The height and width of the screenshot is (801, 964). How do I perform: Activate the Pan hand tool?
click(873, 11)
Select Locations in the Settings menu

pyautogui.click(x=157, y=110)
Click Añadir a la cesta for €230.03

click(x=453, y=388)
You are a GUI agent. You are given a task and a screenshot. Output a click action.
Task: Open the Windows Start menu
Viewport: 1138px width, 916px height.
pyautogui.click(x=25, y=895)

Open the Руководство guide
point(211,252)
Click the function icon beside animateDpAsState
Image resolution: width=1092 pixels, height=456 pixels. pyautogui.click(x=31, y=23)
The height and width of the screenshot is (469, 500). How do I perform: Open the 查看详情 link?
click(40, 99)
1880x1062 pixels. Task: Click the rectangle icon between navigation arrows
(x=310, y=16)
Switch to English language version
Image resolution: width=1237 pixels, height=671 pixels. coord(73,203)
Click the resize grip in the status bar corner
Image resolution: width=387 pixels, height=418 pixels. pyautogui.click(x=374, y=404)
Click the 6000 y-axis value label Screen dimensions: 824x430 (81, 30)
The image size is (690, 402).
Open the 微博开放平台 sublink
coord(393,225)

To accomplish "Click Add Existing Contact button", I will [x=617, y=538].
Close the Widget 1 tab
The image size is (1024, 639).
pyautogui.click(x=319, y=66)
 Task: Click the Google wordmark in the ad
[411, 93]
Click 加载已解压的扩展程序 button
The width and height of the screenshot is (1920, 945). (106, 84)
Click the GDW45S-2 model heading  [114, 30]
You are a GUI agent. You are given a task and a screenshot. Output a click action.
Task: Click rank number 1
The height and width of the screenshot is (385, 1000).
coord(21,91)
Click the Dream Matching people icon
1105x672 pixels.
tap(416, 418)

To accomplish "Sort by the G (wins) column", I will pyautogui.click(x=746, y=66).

Task brief: The answer must be the lines from the one containing "Click the GDW45S-2" through the last line of the records, copied exactly, with nothing else.

Response to the exercise:
Click the GDW45S-2 model heading  [114, 30]
You are a GUI agent. You are given a task and a screenshot. Output a click action.
Task: Click rank number 1
The height and width of the screenshot is (385, 1000).
coord(21,91)
Click the Dream Matching people icon
1105x672 pixels.
tap(416, 418)

To accomplish "Sort by the G (wins) column", I will pyautogui.click(x=746, y=66).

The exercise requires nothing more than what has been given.